The optimal cut-off value of 1.75 to predict myocardial viability, spontaneous LV functional recovery and a moderate final infarct size was proven as that providing the maximal accuracy to distinguish the patients with preserved and impaired CFR. As we predicted, there were differences comparing patients with preserved and impaired CFR according to the time interval from the onset of chest pain to reperfusion. These data was confirmed in other experimental and clinical studies [5, 28, 29], suggesting that more prolonged and severe ischaemia causes more severe microvascular dysfunction.

Electrocardiographic analysis of ST-segment resolution is one of the simplest and most widely used criterion to assess the effectiveness of restoration of antegrade coronary flow in the IRA and predicts not complicated post-infarction course [69]. However, for a long time there were no clinical studies investigating correlation of ST-segment normalization with the restoration of blood flow in the microvascular bed (tissue reperfusion) and LV functional recovery after reperfused MI. In the multicentre AMICI (Acute Myocardial Infarction Contrast Imaging) trial [70] the investigators found that only TIMI flow grade < 3 and echo contrast defect > 25% were independently associated with LV remodelling at the follow-up period, while ST-segment reduction > 70% was not different between the two groups with and without LV remodelling.

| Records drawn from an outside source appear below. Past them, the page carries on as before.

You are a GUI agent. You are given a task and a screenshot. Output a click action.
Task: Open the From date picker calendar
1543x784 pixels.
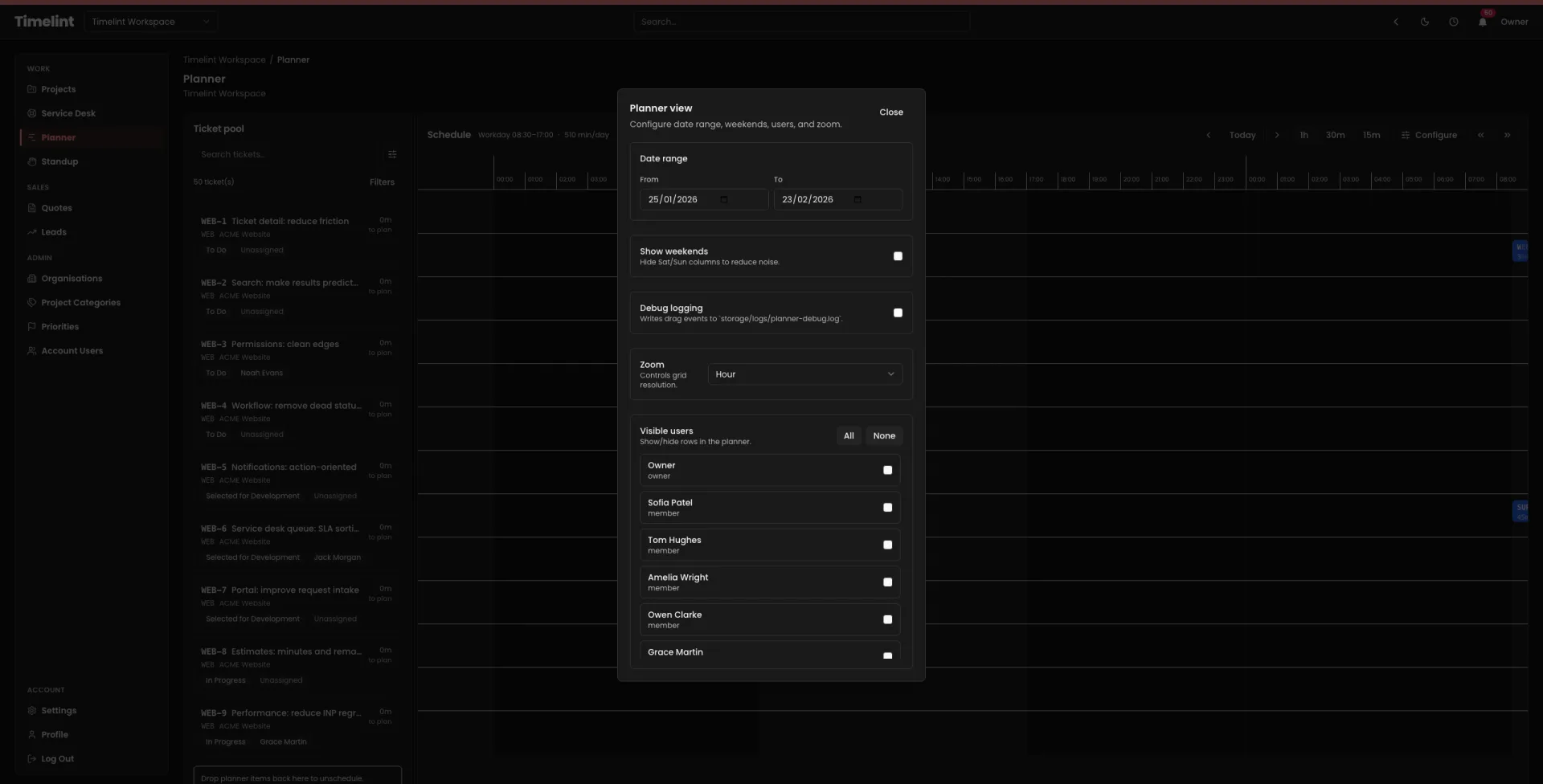(x=723, y=199)
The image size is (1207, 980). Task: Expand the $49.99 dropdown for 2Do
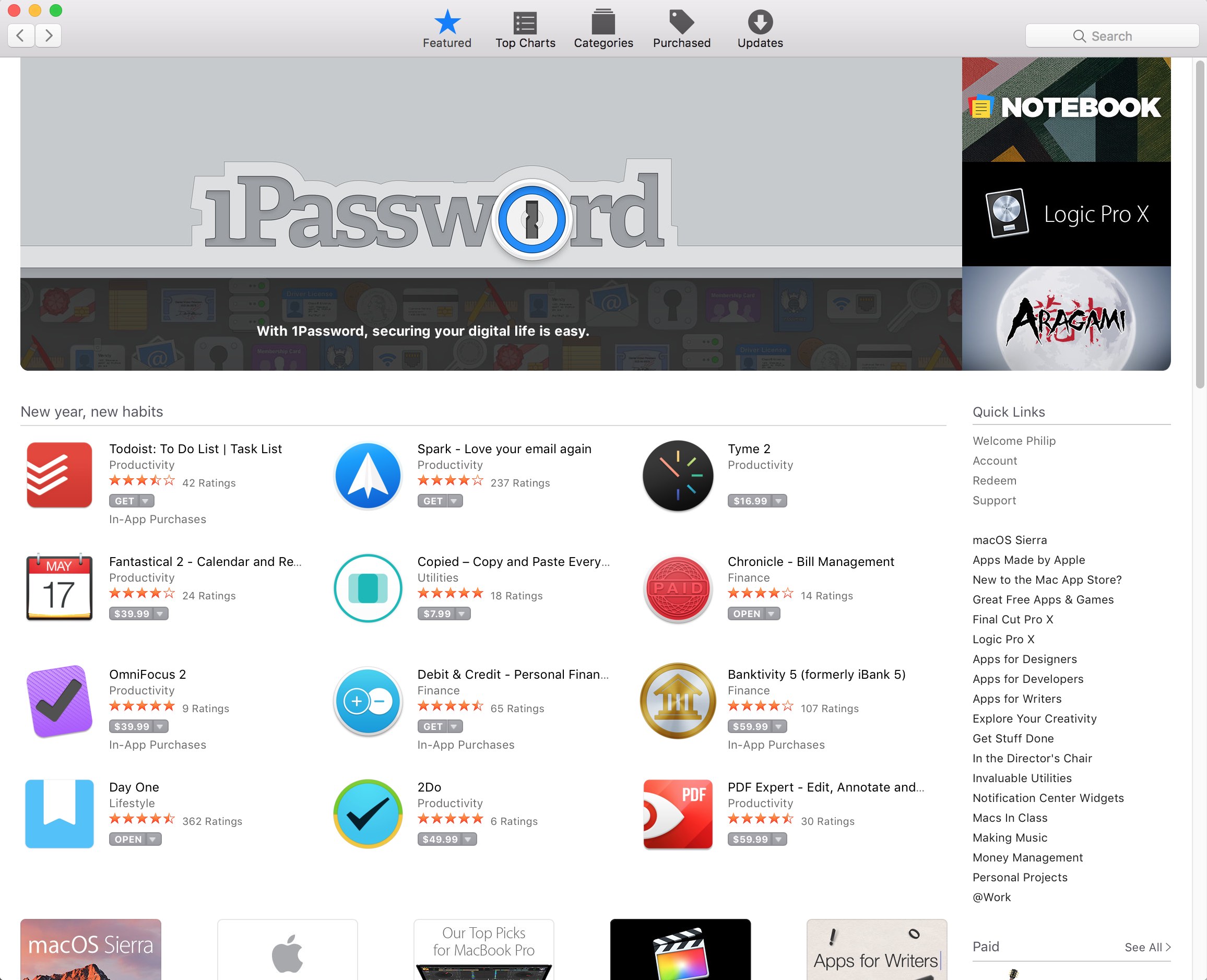[468, 840]
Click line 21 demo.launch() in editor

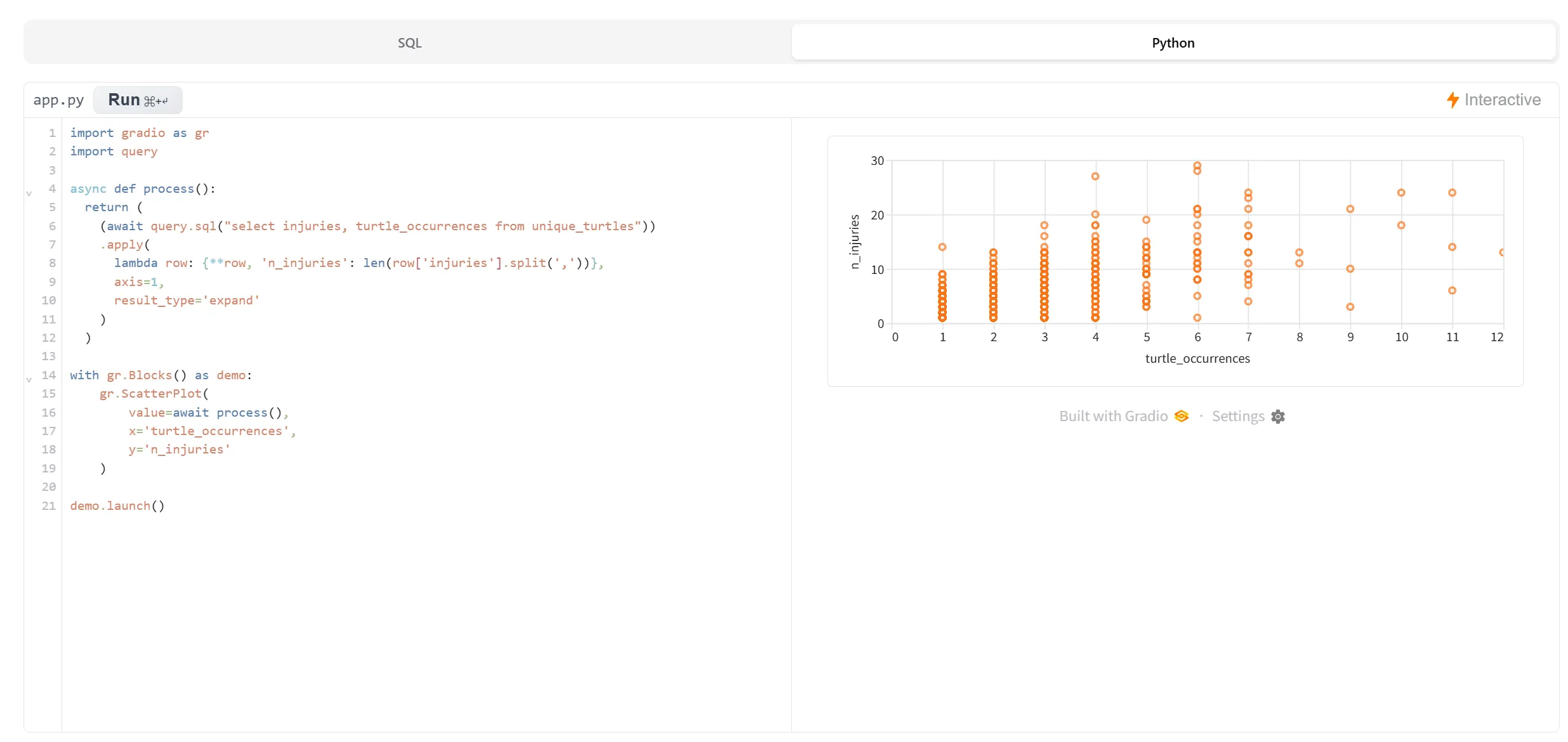(117, 505)
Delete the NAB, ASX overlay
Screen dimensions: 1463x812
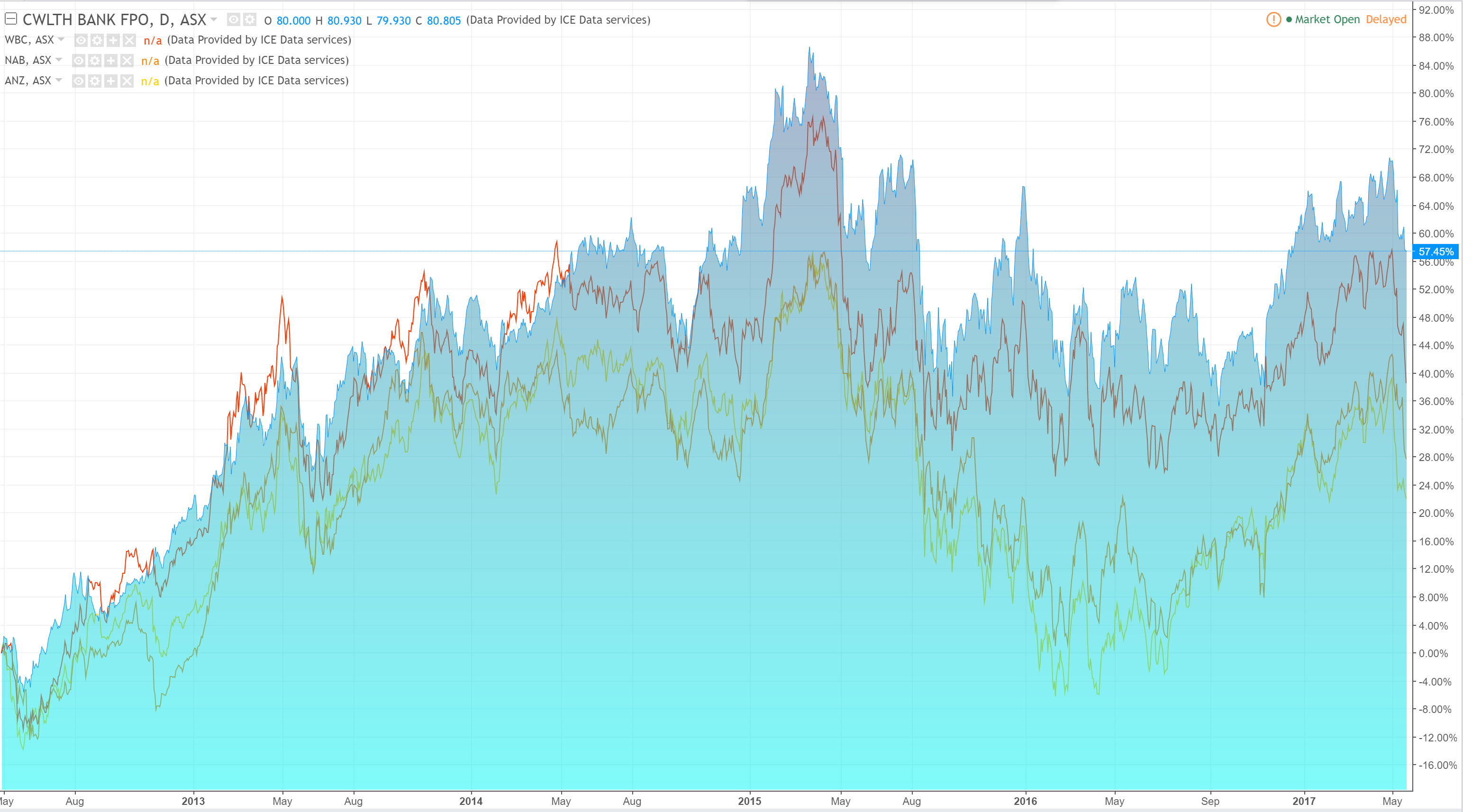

These findings were similar in other studies [71, 72]. In our study 47.4% of patients with preserved CFR had complete ST-segment regression during 1 hour after PCI as compared respectively to 16.7% patients in the impaired CFR group (p = 0.033). Consequently, the clinical value of ST-segment normalization still remains an object of scientific discussions. According to the data from our study we can conclude that ECG ST-segment normalization is a good indicator of successful tissue reperfusion, but more extensive evaluation is necessary to estimate microvascular integrity and to predict LV functional recovery, the final infarct size and, consequently, a patient's prognosis.

Study limitations

Our study has been limited by a relatively small number of patients. However, the two study subgroups were quite homogeneous, so the results should be widely applicable. CFR assessment by TDE is a simple, non-invasive technique to obtain the diastolic flow and its velocity in the LAD with the success rate of 90-96%. However, the success rate to obtain the diastolic flow in the right coronary artery is 34-50% and in the circumflex coronary artery - 60-80%, thus restricting its application. Besides, we used dobutamine-induced contractility and wall motion recovery during the acute MI phase and at the follow-up period as indicators of myocardial viability. This approach has been based on semiquantitative analysis, therefore has some limitations when compared with positron emission tomography or magnetic resonance imaging with contrast (quantitative analysis of myocardial perfusion and viability).

Conclusions

The early, non-invasive measurement of CFR by TDE provides insight into the pathophysiological changes of microcirculatory integrity and function after reperfused AMI. We revealed that CFR measurement can be of high value for the assessment of successful reperfusion in AMI. The preserved CFR with the cut-off value of 1.75 during the acute MI phase can predict the LV functional recovery, myocardial viability and a moderate final infarct size (TPD ≤ 15%) at follow-up with high sensitivity and specificity (91.7% and 75%, respectively). Besides, the combination of the myocardial perfusion test by CFR and SPECT studies as well as the analysis of LV wall motion abnormalities by LDDE represent the evaluation of the flow-function relationship. Concordant contractility and myocardial perfusion results enhance the diagnostic accuracy in the prediction of LV functional recovery after reperfused AMI. Furthermore, the CFR study adds quantitative information to the qualitative assessment of wall motion analysis.

Thus, early assessment of CFR by TDE provides important prognostic information in patients with recent myocardial infarction and should be integrated in the routine evaluation of these patients.